Politicians in Washington quickly recognized that intake from taxpayers would, for a time, exceed expenditures. So, in a manner sufficient to earn any Enron executive a trip to the slammer, Congress soon began pillaging the fund, using the money to supplement its insatiable quest for pork. Worse yet, it then covered its actions with a lie of unfathomable proportions. Ostensibly, such violation of public trust is assuaged by the substitution of IOU’s, offered as a — guarantee” of repayment. Consider the abject absurdity of this concept, and how it exemplifies the unbridled contempt with which these politicians regard the American people. Not even worth the paper it is written on, any government issued — IOU” simply concedes the fact that monies were indeed appropriated, and that sooner or later, somebody will be forced to repay them. Since governments cannot create wealth, and only possess that which can be forcibly extorted from the citizens, those promissory notes hold no monetary value whatsoever. Instead, they are nothing more than confessions of the original theft. If they are to be repaid, it will be by the very same citizenry that was overtaxed to create the surplus in the first place.

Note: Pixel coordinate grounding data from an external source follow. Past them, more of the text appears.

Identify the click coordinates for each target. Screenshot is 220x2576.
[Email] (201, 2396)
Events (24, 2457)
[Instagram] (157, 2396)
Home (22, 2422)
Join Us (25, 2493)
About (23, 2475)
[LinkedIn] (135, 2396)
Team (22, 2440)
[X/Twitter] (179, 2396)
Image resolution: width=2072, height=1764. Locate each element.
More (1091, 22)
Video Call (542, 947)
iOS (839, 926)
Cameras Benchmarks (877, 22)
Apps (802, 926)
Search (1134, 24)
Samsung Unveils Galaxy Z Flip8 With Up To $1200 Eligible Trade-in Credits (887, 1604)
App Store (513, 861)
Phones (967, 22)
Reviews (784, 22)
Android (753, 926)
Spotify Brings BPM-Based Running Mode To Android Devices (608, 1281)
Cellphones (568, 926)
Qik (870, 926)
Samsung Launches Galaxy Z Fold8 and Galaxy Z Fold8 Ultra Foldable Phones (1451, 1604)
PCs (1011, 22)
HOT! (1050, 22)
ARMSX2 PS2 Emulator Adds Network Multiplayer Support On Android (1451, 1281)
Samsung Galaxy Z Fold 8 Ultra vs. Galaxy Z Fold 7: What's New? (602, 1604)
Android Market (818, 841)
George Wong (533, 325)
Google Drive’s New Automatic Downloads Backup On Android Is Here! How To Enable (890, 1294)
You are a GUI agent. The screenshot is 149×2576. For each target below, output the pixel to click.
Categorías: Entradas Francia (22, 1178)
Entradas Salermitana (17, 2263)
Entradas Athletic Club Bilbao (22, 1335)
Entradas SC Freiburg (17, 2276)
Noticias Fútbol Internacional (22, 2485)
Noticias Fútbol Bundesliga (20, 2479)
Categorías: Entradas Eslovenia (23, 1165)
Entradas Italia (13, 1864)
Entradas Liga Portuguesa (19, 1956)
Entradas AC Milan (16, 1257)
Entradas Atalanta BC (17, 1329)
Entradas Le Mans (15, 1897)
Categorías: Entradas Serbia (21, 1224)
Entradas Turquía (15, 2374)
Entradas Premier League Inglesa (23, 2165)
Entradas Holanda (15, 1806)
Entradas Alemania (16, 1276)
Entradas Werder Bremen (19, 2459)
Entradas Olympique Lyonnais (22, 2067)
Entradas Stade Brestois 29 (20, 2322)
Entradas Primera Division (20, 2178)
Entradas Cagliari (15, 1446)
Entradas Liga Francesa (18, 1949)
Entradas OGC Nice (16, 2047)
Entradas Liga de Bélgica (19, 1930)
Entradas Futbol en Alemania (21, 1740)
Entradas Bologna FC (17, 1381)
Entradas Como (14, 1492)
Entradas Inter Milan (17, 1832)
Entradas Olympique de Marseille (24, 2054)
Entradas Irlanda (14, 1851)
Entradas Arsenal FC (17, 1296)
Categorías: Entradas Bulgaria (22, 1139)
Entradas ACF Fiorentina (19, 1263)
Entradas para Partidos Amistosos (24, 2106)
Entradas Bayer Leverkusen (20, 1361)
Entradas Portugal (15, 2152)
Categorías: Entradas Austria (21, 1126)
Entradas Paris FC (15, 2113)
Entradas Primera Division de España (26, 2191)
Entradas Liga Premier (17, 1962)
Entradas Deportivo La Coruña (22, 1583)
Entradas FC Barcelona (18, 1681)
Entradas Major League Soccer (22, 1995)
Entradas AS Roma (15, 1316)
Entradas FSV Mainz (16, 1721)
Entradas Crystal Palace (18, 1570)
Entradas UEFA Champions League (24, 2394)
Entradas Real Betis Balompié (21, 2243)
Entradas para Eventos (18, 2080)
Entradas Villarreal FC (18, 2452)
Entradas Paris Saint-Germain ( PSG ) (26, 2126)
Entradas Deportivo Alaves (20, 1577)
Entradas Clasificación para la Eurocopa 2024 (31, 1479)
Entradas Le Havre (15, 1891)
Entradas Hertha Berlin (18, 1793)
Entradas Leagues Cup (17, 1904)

The problem for the politicians – especially Democrats – is practically insurmountable. Consider that they have the legacy of FDR to protect at all costs. But those are just table stakes compared to the pork the payroll tax permits – both sides of the aisle are guilty there. Then there is the huge constituency presently receiving checks from the system tied to the workers who will be mighty steamed if suddenly told that all the money they’ve “paid into the system” was actually a tax and is gone. This is why Social Security has traditionally been called the “third rail of American politics.”

President Bush’s idea to permit younger workers to voluntarily draw off some of the payroll tax into IRA-like personal accounts is a way of winding the system down without a political and economic meltdown. But even he can’t talk about the true nature of this Ponzi scheme without giving the game away. That the Democrats refuse to even discuss personal accounts is proof that they want to keep riding the carousel until the bitter end.